Exercise:
In the text below on Palo Alto's history, rewrite the paragraph beginning "In that garage, according to many people" more briefly, keeping its main facts.

Document:
****
Palo Alto is proud of its history. Its city council has recently completed the initial phase of the city's first historic preservation ordinance. According to former city manager and current council member Liz Kniss, "this is undoubtedly the thorniest of issues".
Hotly debated, vigorously argued, the ordinance regulates what people can do with homes built before a specific year, so that the character of the city can be preserved and managed. The year is 1948.
It is a stark reminder of just how recently this area was developed. Of course the Costanoan Indians were here first, and then came Don Gaspar de Portola in the 1760s, legendarily camping under El Palo Alto, the tall tree, after which the town is named. But the town, and the area, really got going thanks to a San Francisco money man named Atherton, two Irishmen from Menlough, Co Galway and railroad tycoon Leland Stanford who founded the university here. The Irishmen, Dennis Oliver and D.C. McGlynn, bought 1,700 acres in the region and put up a sign at the entrance to their ranch marked "Menlo Park". Maybe they felt their neighbours couldn't handle "Menlough". Menlo Park was incorporated as a city in 1929, some time after Palo Alto, which was incorporated in 1894.
The area was pretty low-key until the 1930s a prestigious university surrounded by an elite population and a lot of orchards. What happened then changed the whole character of the Santa Clara valley and could be said to have changed the course of the world's business. In 1934 two friends graduated from Stanford and, taking the advice of their professor, they moved east to do further research. Four years later Dave Packard moved back to Palo Alto with his wife Lucille, and Bill Hewlett soon joined them, moving into a small cottage next to the garage in their back garden.
In that garage, according to many people, was born Silicon Valley. Everyone agrees that a $42 billion a year company was started there, but there's sharp debate as to its status as a birthplace. Even Bill Hewlett, in an interview with the San Jose Mercury News in 1989, said, "We didn't use silicon and we weren't the first people in the valley."
So where is the birthplace of Silicon Valley? My local office furniture store is one candidate. It's called the Repo Depo an unprepossessing place but a good spot to get the pulse of the area when it's full of used office furniture you know there's a lot of companies going out of business. These days they sell stuff as soon as it comes in. Vital as the Repo Depo is to the local economy, a small plaque outside the door tells another tale:
"At this site in 1959, Dr Robert Noyce of Fairchild Semiconductor invented the first integrated circuit that could be produced commercially.
****
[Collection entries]

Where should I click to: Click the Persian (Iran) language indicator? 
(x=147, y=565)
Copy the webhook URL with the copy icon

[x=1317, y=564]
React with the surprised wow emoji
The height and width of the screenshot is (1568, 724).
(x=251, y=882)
****
Final result:
Many people call that garage the birthplace of Silicon Valley. All agree that a $42 billion a year company started there, but its claim as a birthplace is sharply disputed. In a 1989 San Jose Mercury News interview, even Bill Hewlett said they didn't use silicon and weren't the first people in the valley.